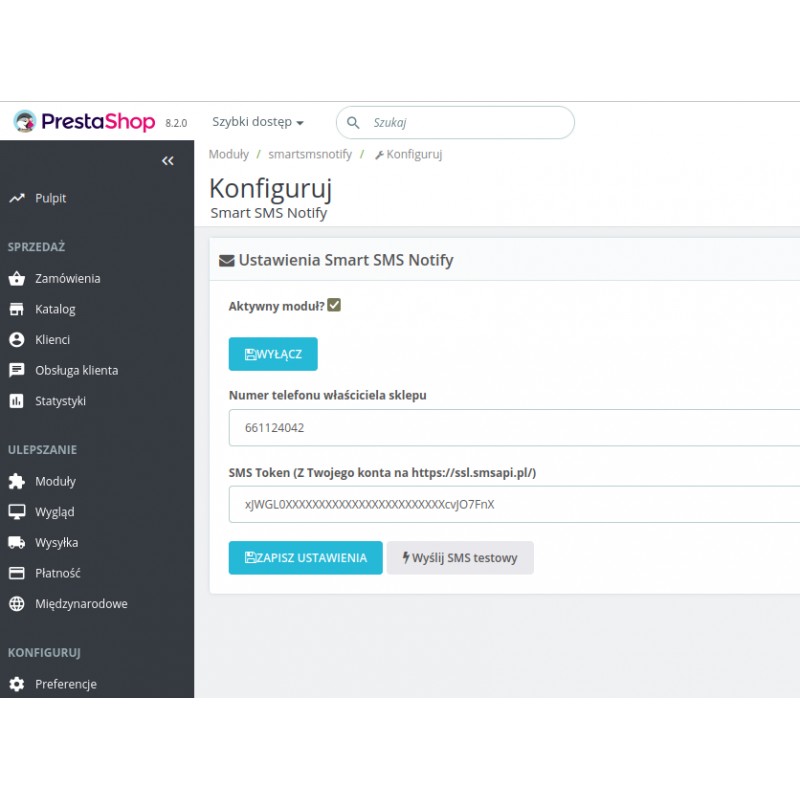Click the Klienci person icon
Viewport: 800px width, 800px height.
16,340
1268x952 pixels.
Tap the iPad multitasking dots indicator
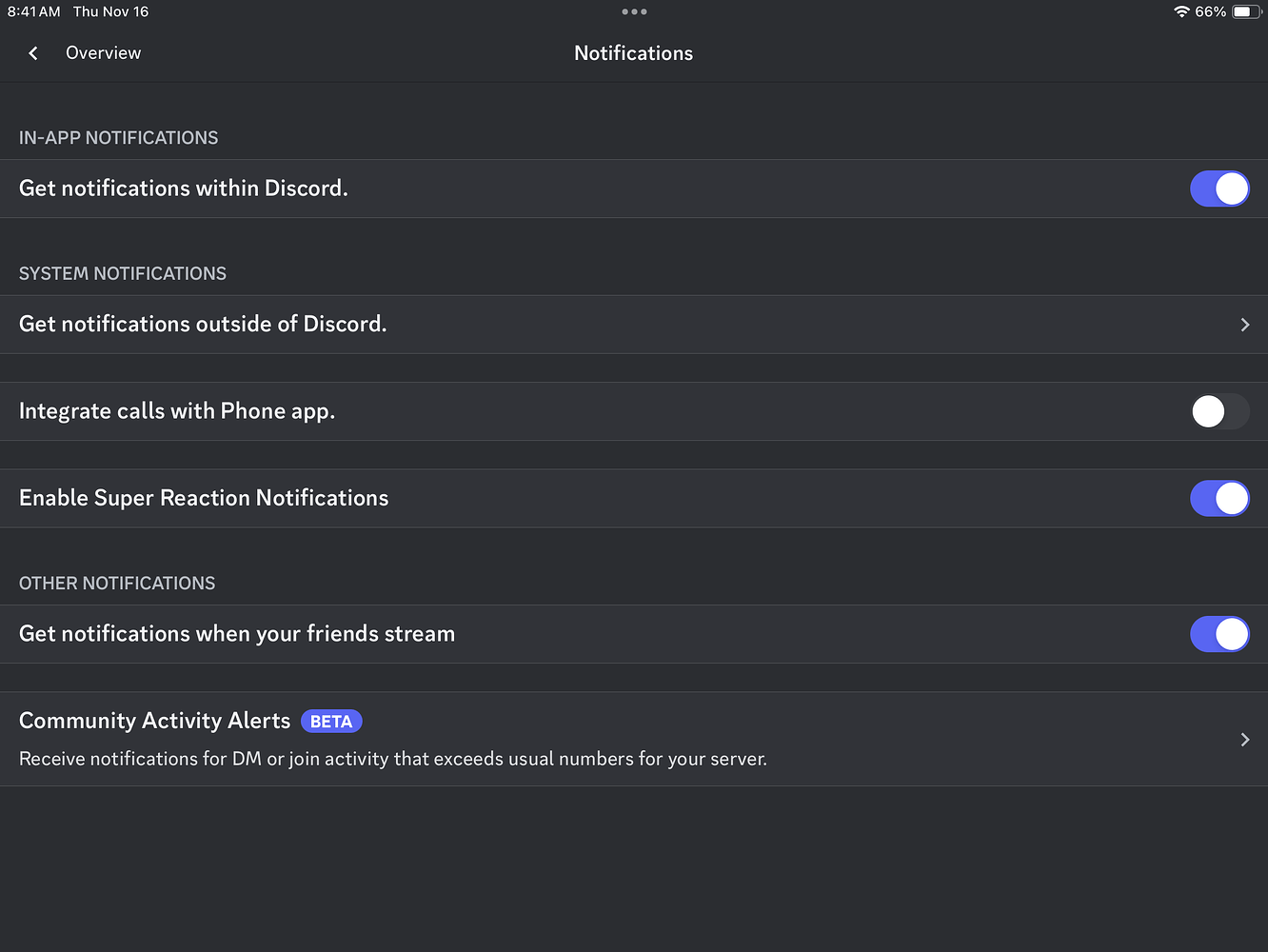pos(633,11)
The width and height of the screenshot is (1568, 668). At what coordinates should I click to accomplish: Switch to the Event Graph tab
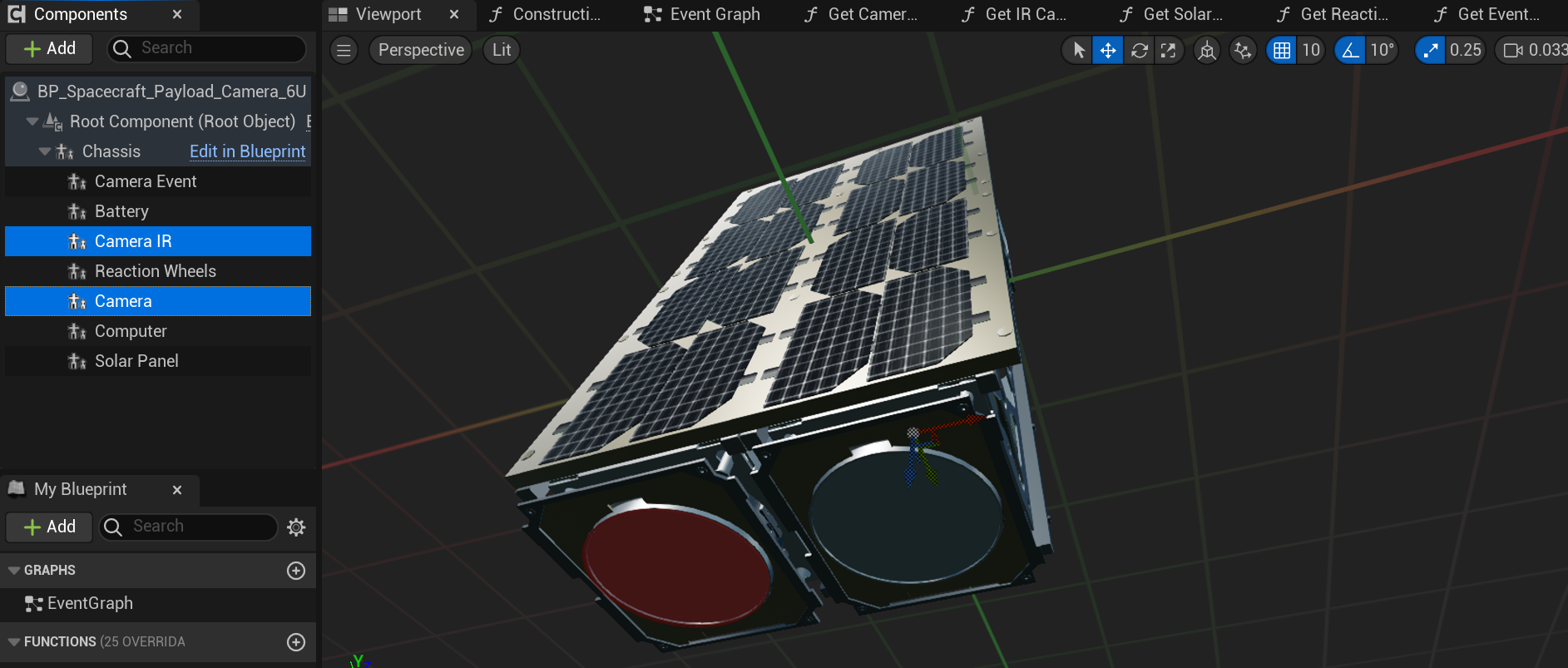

Task requirements: Your task is to transcribe exactly the lines from the one containing "1268x952 pixels." through the final line of the entries above, pictures excluded.

Answer below:
1268x952 pixels.
Tap the iPad multitasking dots indicator
pos(633,11)
The width and height of the screenshot is (1568, 668). At what coordinates should I click to accomplish: Switch to the Event Graph tab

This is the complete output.